The jobs are also dangerous; in recent weeks three Caltrans employees have been klled on duty by motorists, including two in San Diego County.

 

So who profits from eliminating Cal-Trans? Potentially, private contractors who stand to land lucrative contracts from local governments that opt to outsource road construction and maintenance responsibilities.

 

While private contractors may have won praise for their fast completion of the Bay Bridge repairs, some private contractor deals for highway construction have turned sour.

 

URS Corp. and Flour Corp., contracted to build highway 125, also known as the Southbay Expressway, in Otay for $135 million in Otay ran up considerable cost over-runs. Southbay Expressway filed for bankruptcy in 2009, leaving the two companies holding huge liens.
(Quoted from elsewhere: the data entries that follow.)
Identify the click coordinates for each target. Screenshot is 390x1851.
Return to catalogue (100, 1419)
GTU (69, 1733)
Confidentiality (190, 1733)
South Bay Expressway had a 35-year agreement to operate the toll road.

 

Moreover, cash-strapped cities have been known to cut corners on road maintenance such as pot hole repairs, casting doubt on whether highway maintenance would be given adequate priority to protect public safety if the state’s transportation agency was eliminated.

 

In 2007, a San Diego Grand Jury investigated the City of San Diego’s repair and maintenance of 2800 miles of City streets. That report found that in 2007, only 37 percent of the City’s streets were in acceptable condition—down from 49 percent in 2001. “Lack of funding for repair and maintenance of streets for several years has resulted in a deplorable situation. The taxpayers will now be called upon to foot the bill for the big expenses of repairing streets which, if properly maintained, would not have the extensive damage and associated major increase in cost for repair.”

 

The Grand Jury’s scathing report further observed that “If the City continues down the current road, soon there will be no roads to continue down.”

 

Whether eliminating Caltrans would ultimately save taxpayers money or cause a new set of problems for local taxpayers remains in question.

 

So does the issue of whether some reasonable cuts to Caltrans’ budget could be accomplished, along with improving areas of concern, without transferring highway construction and maintenance responsibilities onto cities, counties and private contractors.

 

Of greatest concern for East County residents, however, is the question of how cash-strapped cities and the County of San Diego would be able to fund highway maintenance and construction if Caltrans was eliminated—and whether or not adequately trained emergency staffing would be available for critical repairs during a wildfire, earthquake or other emergency.